What is being asked | Copy the data from the line with "Where should I" to the line with "will click(x=83, y=574).", putting "navigation menu" in place of "sidebar" and leaving everything else unchanged.

Listed entries |
·····

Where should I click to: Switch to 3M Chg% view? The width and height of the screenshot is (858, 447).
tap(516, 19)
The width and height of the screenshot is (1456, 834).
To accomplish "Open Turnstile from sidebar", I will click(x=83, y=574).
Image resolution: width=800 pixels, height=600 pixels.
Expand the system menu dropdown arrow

·····

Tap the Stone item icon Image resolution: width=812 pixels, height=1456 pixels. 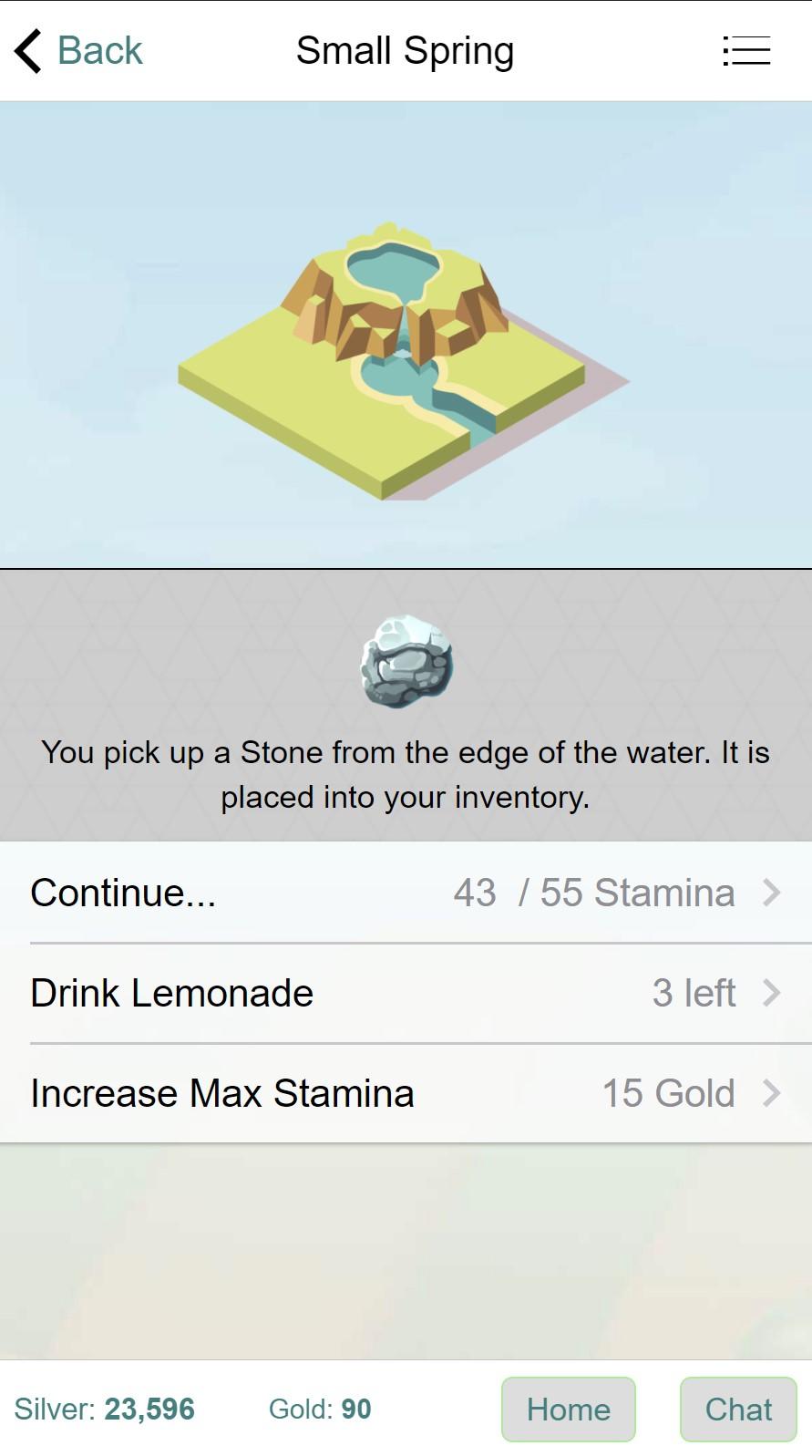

·····

Exercise output |
Where should I click to: Switch to 3M Chg% view? The width and height of the screenshot is (858, 447).
tap(516, 19)
The width and height of the screenshot is (1456, 834).
To accomplish "Open Turnstile from navigation menu", I will click(x=83, y=574).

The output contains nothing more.